Ordering your invitations might seem like a daunting task, but Lion in the Sun of Park Slope is here to guide you throughout the process with expert advice and personalized creative solutions that can fit your budget. In this section we offer a guide to help you through the process of selecting your invitations, writing your text, and choosing the printing method, as well as addressing the envelopes and getting those invitations in the mail.
You can start looking as soon as you confirm your date and venue, but invitations should be ordered around 4 or 5 months before your event takes place. Keep in mind that some printers can take up to 4 to 5 weeks to deliver printed invitations. For instance, letterpress printing and engraving can take slightly longer than thermography or off-set printing styles, depending on the company. We’ll help you figure out all the timing particulars.

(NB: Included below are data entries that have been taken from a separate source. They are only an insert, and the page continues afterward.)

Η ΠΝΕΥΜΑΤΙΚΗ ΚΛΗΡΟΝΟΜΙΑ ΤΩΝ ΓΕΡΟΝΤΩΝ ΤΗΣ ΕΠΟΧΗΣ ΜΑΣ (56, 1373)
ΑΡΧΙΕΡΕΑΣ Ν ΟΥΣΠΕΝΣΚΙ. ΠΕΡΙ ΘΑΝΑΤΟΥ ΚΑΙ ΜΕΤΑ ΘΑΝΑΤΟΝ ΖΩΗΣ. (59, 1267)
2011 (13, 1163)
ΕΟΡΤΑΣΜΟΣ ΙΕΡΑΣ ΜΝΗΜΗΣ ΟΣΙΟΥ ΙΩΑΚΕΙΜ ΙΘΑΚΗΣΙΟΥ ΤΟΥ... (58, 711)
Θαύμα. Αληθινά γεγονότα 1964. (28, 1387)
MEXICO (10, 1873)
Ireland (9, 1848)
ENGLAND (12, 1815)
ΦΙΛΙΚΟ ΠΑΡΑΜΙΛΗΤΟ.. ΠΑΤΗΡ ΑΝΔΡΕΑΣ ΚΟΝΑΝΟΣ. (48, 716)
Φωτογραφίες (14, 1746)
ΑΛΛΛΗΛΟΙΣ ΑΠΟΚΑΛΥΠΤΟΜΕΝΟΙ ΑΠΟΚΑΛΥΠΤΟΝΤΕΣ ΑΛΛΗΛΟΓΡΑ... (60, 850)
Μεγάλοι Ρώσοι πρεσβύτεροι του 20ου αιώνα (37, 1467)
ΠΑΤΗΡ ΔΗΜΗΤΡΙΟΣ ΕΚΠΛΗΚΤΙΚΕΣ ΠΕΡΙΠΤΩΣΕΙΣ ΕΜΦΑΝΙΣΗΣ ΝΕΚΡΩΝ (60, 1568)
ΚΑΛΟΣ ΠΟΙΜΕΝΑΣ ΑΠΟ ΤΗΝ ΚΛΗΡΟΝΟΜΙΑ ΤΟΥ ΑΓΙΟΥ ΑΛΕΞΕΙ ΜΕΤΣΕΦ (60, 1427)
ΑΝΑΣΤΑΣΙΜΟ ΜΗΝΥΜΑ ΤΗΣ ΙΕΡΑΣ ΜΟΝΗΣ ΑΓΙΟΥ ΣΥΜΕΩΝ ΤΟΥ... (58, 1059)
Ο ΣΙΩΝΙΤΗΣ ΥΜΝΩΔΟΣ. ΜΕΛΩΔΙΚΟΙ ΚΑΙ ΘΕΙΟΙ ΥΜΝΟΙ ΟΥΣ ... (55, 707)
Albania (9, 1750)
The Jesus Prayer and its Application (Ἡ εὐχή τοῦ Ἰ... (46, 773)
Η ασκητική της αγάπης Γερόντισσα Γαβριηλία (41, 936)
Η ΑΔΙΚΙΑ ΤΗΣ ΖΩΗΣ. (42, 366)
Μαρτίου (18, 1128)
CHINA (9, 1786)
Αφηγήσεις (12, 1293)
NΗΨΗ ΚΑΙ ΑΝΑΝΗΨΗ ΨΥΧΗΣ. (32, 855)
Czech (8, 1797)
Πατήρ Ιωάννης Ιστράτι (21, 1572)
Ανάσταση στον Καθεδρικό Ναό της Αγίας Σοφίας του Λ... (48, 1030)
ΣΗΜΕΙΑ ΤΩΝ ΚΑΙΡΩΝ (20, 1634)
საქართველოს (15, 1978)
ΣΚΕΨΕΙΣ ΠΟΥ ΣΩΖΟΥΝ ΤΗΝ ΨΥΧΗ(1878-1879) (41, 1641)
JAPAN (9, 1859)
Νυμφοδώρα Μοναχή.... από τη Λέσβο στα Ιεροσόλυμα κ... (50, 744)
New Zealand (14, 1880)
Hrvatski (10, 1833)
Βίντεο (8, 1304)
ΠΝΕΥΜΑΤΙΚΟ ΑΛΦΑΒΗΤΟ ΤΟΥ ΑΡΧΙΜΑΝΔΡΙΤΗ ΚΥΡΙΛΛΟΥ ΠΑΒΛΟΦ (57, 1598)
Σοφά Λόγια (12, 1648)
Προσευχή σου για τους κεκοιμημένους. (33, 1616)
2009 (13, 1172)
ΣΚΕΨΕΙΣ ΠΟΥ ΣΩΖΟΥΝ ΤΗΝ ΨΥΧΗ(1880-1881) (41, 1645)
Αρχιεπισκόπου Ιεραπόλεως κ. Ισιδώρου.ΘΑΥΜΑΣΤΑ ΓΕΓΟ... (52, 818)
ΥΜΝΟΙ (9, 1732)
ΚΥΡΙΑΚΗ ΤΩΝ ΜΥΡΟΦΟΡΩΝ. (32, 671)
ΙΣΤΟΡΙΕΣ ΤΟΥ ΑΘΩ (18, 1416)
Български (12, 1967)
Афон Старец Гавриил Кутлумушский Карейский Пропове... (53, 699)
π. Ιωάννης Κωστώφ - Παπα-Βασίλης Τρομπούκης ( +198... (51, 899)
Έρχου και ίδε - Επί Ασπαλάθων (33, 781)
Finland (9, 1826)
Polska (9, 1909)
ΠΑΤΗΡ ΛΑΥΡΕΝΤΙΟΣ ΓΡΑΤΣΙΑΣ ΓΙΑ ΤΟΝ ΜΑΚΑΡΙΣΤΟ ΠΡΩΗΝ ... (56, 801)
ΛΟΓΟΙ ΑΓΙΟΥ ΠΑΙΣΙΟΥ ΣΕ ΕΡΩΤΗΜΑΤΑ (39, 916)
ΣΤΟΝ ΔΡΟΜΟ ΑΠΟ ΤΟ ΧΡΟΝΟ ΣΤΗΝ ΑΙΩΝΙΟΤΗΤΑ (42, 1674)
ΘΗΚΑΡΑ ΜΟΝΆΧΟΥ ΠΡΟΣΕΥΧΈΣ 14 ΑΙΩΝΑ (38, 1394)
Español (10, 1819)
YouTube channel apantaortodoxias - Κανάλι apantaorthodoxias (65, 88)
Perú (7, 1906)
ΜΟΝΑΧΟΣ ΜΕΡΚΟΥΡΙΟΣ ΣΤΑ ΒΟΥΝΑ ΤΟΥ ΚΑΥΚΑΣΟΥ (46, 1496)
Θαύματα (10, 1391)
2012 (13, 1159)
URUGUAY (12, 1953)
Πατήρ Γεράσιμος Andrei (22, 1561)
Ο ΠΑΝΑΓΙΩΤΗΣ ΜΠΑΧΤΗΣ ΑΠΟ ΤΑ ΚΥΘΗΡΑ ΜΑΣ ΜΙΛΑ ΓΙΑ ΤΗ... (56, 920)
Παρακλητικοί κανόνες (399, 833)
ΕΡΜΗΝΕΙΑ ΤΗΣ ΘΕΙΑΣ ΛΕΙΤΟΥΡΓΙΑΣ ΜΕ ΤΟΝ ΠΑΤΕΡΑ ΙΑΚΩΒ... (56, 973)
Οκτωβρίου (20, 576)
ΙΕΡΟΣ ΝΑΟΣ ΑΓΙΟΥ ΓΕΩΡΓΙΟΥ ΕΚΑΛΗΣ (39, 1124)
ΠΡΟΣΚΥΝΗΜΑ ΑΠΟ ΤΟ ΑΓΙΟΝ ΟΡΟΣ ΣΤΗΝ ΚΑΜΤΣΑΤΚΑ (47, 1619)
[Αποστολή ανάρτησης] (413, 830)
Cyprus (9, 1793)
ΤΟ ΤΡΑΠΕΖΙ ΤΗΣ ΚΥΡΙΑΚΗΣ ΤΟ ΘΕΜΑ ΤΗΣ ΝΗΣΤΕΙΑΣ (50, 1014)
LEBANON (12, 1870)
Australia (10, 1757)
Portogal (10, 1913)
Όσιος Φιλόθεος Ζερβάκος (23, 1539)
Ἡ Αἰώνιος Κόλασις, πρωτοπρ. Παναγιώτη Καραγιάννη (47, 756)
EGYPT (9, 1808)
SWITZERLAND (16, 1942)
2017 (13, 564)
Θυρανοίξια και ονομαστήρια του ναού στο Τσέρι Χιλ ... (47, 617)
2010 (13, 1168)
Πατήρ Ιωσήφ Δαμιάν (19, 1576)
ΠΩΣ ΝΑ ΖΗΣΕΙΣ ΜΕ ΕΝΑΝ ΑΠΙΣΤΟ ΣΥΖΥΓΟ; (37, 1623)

Also, you’ll need to determine your invitation budget. There is no standard budget amount when it comes to choosing your invites and — like flowers, food and favors — the prices range vastly. The best thing to do is browse our selection of albums so that you can see just what your budget allows. We represent printers who can work within any budget to make sure you get what you need!
Wording: You’ll need to decide whether you would like traditional or contemporary wording – or maybe something in between. Our staff is well-versed in etiquette and can help you navigate tricky wording situations. Be sure to confirm all names, titles, and details that will appear on the invitation.
Components: Decide what components and accessories you will need to include in your invitations. Most invitations include a response card and corresponding return envelope so guests can get back to you quickly. Figure out when you will need you responses returned and what information you require from your guests. Does your caterer need to know entrée choices in advance? You can ask your guests for that information on the reply card. All components can be totally, completely customized when it comes to wording. You may also need separate reception cards, directions cards, maps, or thank you notes. Since invitation ensembles are sold a la carte, you can easily pick and choose only the items you need.
Count: Be sure to count invitations — not invited guests! Remember, many guests are invited as couples or as a family. If you have 150 total invited guests, you may only need 100 invitations. Add approximately 10 to 15 extras for last minute guest-list additions. Extra envelopes can always be ordered at a minimal charge. Count carefully! If you have to reprint additional invitations after the order is completed, the printing company will treat it as a new order and it can be very costly. It is always safer (and much less expensive in the long run) to have a few left over!
Deposit: A half-down deposit is required on all printing orders at the time of your order. Your final balance will include sales tax and the direct shipping charge from the company to the store. Payment in full is required upon pickup. If an order is canceled at any time, the client is responsible for any applicable proofing, cancellation, or printing fees that the printing company passes on to Lion in the Sun.
Proofs: Every printing company offers the option to see a proof of your invitations before they go to press. Though they often come with a small fee (usually $15 or so) it is absolutely necessary to purchase proofs. They are your insurance against any errors on your invitation and your chance to preview the text, font, layout and design. You can make changes to your proofs if you need to, but once you approve the final proof it goes to print as-is. Proofs are emailed to you in PDF form. Some companies provide color proofs; others provide black and white. The Lion in the Sun staff is available for consultation if you have questions about your proofs.
Printing: There are several different printing methods that you’ll run across when looking through the Lion in the Sun library of invitation albums. The print methods vary in price, look, and texture and we can help you decide which is best for your needs. The most popular print methods are as follows:
Engraving is a traditional and timeless way to print your invitations. Letters are engraved or etched into a copper plate which is rolled with ink and then wiped, leaving the ink only within etched lines. The hand-fed paper is then pressed into the plate, picking up the ink, and leaving a raised letter or design that has a slight indentation on the back. The result is a beautifully sharp and rich impression. Engraving is a great way to print if you are using dark papers or if your invitation has designs or motifs with delicate lines.
One of the oldest printing methods in the world, letterpress has made resurgence and is a tremendously popular look right now. It is best recognized for the soft, lush paper that usually accompanies this printing method. Letterpress is the opposite of engraving – instead of a raised print, the text and design are actually pressed into the paper using an inked polymer stamp-like printing plate. The thicker the paper, the deeper the impression. Letterpress printing works for many designs and is a wonderful way to add texture to your design.
Thermography is a modern alternative for attaining the raised printed effect of engraving. This is achieved with a heat process which causes powdered ink to expand, resulting in a raised letter with a beautiful sheen.
Flat or off-set printing is a photo process resulting in a modern, sleek look. For those looking for a more matte or contemporary feel, flat-printing may be the alternative you are looking for. It also works well for reproducing photograph half-tones, sketches and maps.